### Data for locating visible targets:
---------------

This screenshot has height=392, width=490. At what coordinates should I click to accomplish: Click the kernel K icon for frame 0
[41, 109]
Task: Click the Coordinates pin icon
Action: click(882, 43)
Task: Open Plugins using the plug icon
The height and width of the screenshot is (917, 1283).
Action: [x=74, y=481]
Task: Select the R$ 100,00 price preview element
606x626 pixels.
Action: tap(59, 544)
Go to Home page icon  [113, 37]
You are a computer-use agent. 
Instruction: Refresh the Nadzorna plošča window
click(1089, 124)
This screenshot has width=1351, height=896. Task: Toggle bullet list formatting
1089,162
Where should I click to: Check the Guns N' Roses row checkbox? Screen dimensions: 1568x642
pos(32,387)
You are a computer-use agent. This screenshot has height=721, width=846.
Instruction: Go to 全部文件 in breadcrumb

---------------

### Goal:
Copy every line of the listing above word for word.

### Complete answer:
This screenshot has height=392, width=490. At what coordinates should I click to accomplish: Click the kernel K icon for frame 0
[41, 109]
Task: Click the Coordinates pin icon
Action: click(882, 43)
Task: Open Plugins using the plug icon
The height and width of the screenshot is (917, 1283).
Action: [x=74, y=481]
Task: Select the R$ 100,00 price preview element
606x626 pixels.
Action: tap(59, 544)
Go to Home page icon  [113, 37]
You are a computer-use agent. 
Instruction: Refresh the Nadzorna plošča window
click(1089, 124)
This screenshot has width=1351, height=896. Task: Toggle bullet list formatting
1089,162
Where should I click to: Check the Guns N' Roses row checkbox? Screen dimensions: 1568x642
pos(32,387)
You are a computer-use agent. This screenshot has height=721, width=846.
Instruction: Go to 全部文件 in breadcrumb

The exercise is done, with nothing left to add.